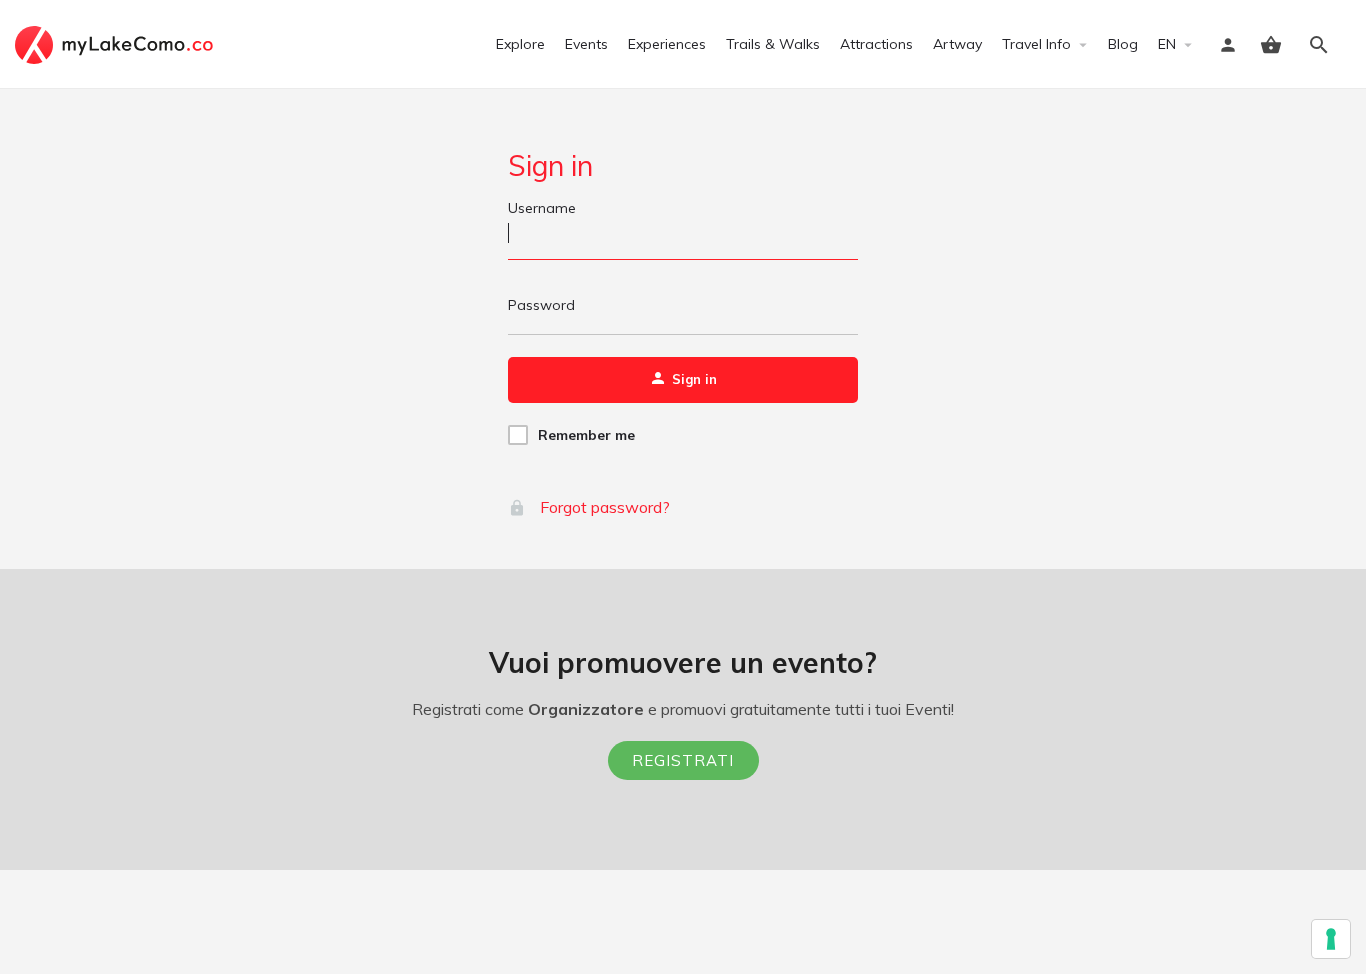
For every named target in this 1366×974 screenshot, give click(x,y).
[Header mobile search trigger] (1319, 45)
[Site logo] (116, 43)
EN (1167, 44)
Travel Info (1036, 44)
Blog (1123, 44)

# # # # #

Would you give the material back exactly, minus the pictures?

For every named target in this 1366×974 screenshot, give click(x,y).
[Header mobile search trigger] (1319, 45)
[Site logo] (116, 43)
EN (1167, 44)
Travel Info (1036, 44)
Blog (1123, 44)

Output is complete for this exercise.